Histor-tea encourages local awareness

Emily Fritz | a&e editor

In celebration of the Gilded Age, the Sewickley Valley Historical Society (SVHS) hosted its second annual “Winter Tea” event at the Allegheny Country Club, complete with high-tea service and a healthy dose of local history-makers.

Members and non-members alike settled into a delicate selection of assorted sandwiches, scones, Chippewa soup and various Harney & Sons tea selections on Saturday, before listening to the family history of local author Eliza Smith Brown.

Smith Brown, granddaughter of local suffragist Eliza Kennedy Smith, analyzed decades worth of love letters, tax returns and receipts to piece together the story of Eliza and her sister Lucy Kennedy — women who had passed by the time Smith Brown was eight years old.

“My family hasn’t thrown away a piece of paper in 100 years,” she told attendees.

After Pennsylvania became the seventh state to ratify women’s suffrage, the Kennedy sisters tackled political corruption, exposing corruption on both sides of the aisle.

For SVHS Executive Director Amanda Schaffer, the recency of their feats hit home.

“The image that struck me most was [Smith Brown] sitting on the lap of a woman who could not vote when she was born,” Schaffer said.

SVHS focuses primarily on preserving the local history of its namesake, but several members stressed the importance of everyday artifacts being enshrined for the future.

“All history is local history,” she said. “Even when you’re looking at a global scale, it’s happening here at the local level in some way, shape or form.”

But in a digital age, it can be difficult to cut through what is going to stand the test of time and be revisited when the greater public is exposed to a high volume of information.

Verna Corey, the program committee chair of SVHS, this record keeping often takes the form of journals and diaries. After her husband died, she began to wish she had done a more thorough job of writing down his stories.

“History is not just the past, it is the future as well,” Corey said. “We tend to, I think, undervalue family stories and always assume … ‘well, there will be some other fool in the family who will remember to keep telling this story.'”

In traditional history, the layman becomes aware of figures like Andrew Carnegie and Henry Clay Frick, but often aren’t exposed to the tales of “ordinary people,” said SVHS administrative assistant and Duquesne alumna Deanna Berryman.

To Berryman, the ecosystem of history creates a “trickle down effect” from the movers and shakers to the laypersons of the time.

“For a long time, [history] was focused on … white men who shaped the world, or were big thinkers,” she said. “Now we’re getting more toward this idea where it’s like, ‘actually the ordinary people and their lives are almost more important.'”

In an open Q&A session, one question stuck out among the rest: “As we look at women’s suffrage in tandem to today’s current events, how concerned should we be about the alleged Project 2025 playbook?”

The question was met with a grumbling murmur across the audience.

“Why did we have to make things political?

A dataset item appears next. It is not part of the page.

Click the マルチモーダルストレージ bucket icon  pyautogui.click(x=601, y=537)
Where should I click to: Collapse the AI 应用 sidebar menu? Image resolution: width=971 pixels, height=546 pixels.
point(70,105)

I can’t believe she asked that!”

For Smith Brown, history and politics can’t always be separated.

“I think anytime you are dealing with people trying to live together, work together, get along together, it becomes political,” Smith Brown told The Duke.

As a board member, Schaffer couldn’t speak to partisan themes, but having booked Smith Brown as a speaker before the election, she wasn’t certain what the tone of the event would feel like.

Regardless, the history that exists does not exist in a vacuum. Even Lucy and Eliza Kennedy came with their own set of faults, sometimes characterized by Smith Brown as “unfair and unforgiving,” but human.

In order to give the most objective lens, audiences must be aware of their biases and misinformation.

“There is so much information out there, it’s hard to determine what information is accurate and believable,” she said.

As SVHS looks for the next chapter on a local and national scale, Corey encourages people to study the past in order to effectively create the best future.

“What we are doing right now is going to become history very soon. It’s not just the incredible major stuff, it’s the small stuff you don’t quite know right now,” Corey said. “You cannot judge what is truly important [but] for God’s sake, write it down.”